- [DESCRIPTION OF THE TASK]:
Please show every line in the entries below that includes the word "computer".

- [RECORD SET]:
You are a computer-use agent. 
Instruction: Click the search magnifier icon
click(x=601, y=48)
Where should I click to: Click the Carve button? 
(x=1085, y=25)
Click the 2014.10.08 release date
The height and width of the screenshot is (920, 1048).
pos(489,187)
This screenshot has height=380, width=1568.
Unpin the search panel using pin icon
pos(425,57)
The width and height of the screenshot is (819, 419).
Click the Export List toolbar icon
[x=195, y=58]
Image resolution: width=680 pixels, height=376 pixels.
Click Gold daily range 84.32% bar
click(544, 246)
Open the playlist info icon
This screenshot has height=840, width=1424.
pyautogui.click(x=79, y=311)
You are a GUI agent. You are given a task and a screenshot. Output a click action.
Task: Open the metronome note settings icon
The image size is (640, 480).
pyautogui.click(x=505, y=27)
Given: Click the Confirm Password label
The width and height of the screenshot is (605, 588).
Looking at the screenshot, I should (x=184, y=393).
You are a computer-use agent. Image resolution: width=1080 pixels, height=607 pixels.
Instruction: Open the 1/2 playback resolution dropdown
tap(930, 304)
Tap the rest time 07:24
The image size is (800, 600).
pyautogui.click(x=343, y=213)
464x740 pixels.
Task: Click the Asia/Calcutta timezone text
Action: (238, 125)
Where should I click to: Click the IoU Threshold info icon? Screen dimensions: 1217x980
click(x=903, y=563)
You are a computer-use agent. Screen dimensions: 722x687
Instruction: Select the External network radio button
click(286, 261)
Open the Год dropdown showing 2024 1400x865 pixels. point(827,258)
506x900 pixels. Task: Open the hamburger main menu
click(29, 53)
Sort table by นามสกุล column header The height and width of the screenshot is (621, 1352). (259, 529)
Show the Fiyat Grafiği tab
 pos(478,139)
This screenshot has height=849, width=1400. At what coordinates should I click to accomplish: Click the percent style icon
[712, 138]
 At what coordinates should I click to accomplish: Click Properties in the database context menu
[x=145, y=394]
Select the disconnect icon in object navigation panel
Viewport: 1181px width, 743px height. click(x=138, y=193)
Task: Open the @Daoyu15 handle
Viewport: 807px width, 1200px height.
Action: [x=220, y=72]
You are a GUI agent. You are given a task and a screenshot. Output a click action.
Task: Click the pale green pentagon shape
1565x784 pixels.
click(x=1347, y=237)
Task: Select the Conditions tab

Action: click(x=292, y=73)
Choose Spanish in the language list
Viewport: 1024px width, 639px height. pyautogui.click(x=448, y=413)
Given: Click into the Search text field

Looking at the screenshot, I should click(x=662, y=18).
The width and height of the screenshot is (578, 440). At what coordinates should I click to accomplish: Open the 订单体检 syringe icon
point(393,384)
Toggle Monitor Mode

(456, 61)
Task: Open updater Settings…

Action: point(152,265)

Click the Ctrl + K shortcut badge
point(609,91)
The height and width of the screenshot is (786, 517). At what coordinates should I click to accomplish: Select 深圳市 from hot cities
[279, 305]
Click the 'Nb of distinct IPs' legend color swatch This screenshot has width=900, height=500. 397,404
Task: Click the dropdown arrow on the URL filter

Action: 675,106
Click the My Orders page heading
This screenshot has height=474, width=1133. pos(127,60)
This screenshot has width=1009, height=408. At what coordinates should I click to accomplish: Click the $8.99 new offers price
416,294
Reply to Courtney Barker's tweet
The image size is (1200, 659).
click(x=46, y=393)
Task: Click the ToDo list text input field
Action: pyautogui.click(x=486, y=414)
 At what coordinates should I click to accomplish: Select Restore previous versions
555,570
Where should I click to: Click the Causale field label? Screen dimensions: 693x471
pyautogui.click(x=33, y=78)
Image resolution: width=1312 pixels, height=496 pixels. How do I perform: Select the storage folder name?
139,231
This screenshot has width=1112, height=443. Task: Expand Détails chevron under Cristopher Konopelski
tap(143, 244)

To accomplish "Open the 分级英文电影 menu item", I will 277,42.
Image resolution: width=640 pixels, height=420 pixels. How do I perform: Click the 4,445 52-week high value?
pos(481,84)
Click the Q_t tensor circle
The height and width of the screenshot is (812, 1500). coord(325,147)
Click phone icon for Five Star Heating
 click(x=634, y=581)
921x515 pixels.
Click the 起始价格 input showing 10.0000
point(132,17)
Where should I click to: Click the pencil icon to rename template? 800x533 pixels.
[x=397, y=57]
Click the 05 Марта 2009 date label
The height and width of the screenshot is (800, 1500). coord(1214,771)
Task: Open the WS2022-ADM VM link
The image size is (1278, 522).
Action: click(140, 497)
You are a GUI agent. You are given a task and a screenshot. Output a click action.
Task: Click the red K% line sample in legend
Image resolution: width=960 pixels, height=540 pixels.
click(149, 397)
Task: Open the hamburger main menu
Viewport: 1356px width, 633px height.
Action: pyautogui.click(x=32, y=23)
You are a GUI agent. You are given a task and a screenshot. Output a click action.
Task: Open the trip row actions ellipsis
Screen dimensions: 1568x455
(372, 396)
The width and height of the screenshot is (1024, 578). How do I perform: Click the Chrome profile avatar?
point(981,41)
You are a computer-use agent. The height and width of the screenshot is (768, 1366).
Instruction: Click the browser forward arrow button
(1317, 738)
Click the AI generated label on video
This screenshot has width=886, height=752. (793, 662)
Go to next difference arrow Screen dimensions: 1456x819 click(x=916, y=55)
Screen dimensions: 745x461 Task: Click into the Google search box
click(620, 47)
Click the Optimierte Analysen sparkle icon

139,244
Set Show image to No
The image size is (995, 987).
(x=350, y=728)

- [REPLY]:
You are a computer-use agent. 
You are a computer-use agent. Image resolution: width=1080 pixels, height=607 pixels.
You are a computer-use agent. Screen dimensions: 722x687
You are a computer-use agent. The height and width of the screenshot is (768, 1366).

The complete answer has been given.